Appalachian and my family there became my passion, and I owe all of my current success, both professional and personal, to the lessons I learned and opportunities afforded me there.

It is that passion that made my trip back home for Homecoming this past weekend so sweet.

Jeremy and I spent Friday catching up with old friends at the Daniel Boone Inn, where you stuff yourself sick on fried Southern food, served family style. As if our bellies weren't full enough, we carried the party over to a new bar, called The Library (cleverly named so any charges on your credit card will look to your parents as though you were buying things at the school library).

We enjoyed dangerous 3-foot tall beers (including one skunky one chosen by my husband!), and stumbled back to the hotel around 1 a.m. Word to the wise, avoid any beer with the word "Mountain" in the title that is made in Winston Salem!

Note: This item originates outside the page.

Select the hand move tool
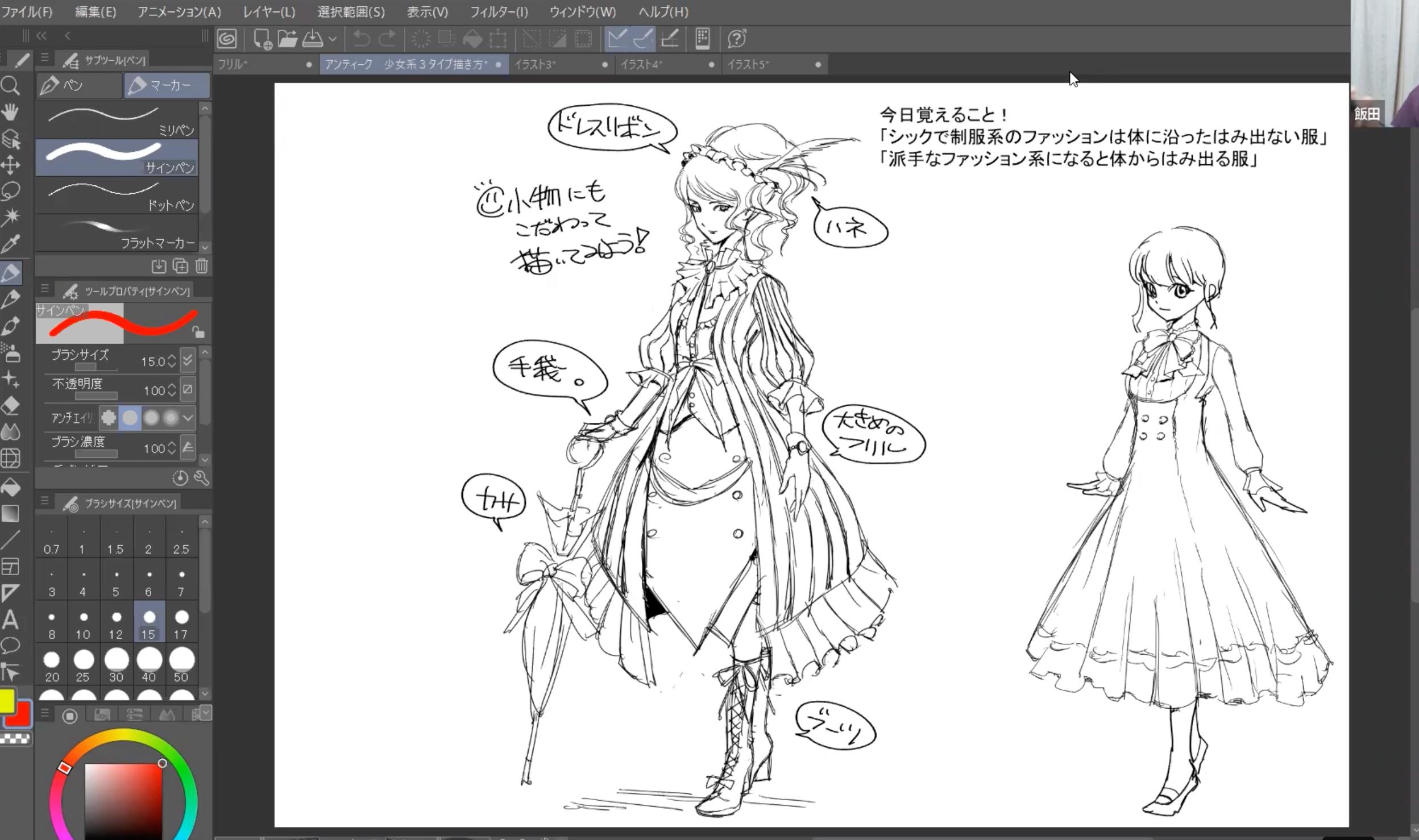This screenshot has height=840, width=1419. (x=10, y=112)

Saturday, our friends and I attended the Homecoming football game, but not before hitting my favorite restaurant, The Black Cat. It is a cool little whole in the wall that serves delicious chicken nachos!

We also made our rounds at the various stores, and marvelled about how much the campus has changed.

Then, it was onto the game, where Appalachian (in true champion form) beat Gardner Webb 45-7. Ouch!

At the end of the evening, we enjoyed a nice dinner at Outback, catching up on old times, and enjoying new ones. I miss everyone already! I can't wait to go back next year! (Please, Jeremy...!!!)

Another word to the wise, when applying fake tatoos to your face, always remember to apply sunscreen as well. I'm still sporting the vague outline of an "A" on my right cheek!

Sunday, October 07, 2007

Rubbing elbows (and lobster claws)...

Last week my classmates and I got the opportunity to meet two highly respected authors in our field of study, journalism.

Rick Bragg, a former New York Times feature writer and author of the memoir, All Over But the Shoutin', took us out to lunch at a fish house in Birmingham. Mr. Bragg is now a professor at the University of Alabama. He is originally from Anniston, and he filled Jeremy in on the ins and outs here in town.

Mr. Bragg brought with him his friend, reknowned author and former New York Times editor Bill Kovach. We talked with Mr. Kovach about his book, The Elements of Journalism, in which he and a partner lay out the principles good journalists should follow during their careers.

(From left) Jeremy, Anne Anderson, Emily Amick, Bill Kovach, Sandra Martinez, Rick Bragg, Andrea Young, me, Cassandra Mickens, and Christina Smith.

This program is great, because no where else could we get the opportunity to pick the top minds in our field, face-to-face. Hopefully, when this program is complete, we will have made a great number of contacts, and will have a wealth of experience to take with us into the field.

Wednesday, October 03, 2007

Maybe with some chili, too...

More puppy pictures, since they seem to be a big hit!

(Let me know when you get sick of seeing Nacho pictures! I won't stop posting them, but I'll note your angst!)

A sleepy little Nacho (or, as we like to call him, Country Bear!).

Up close and personal with Oscar!

Some cutie pies actually behaving (for once!).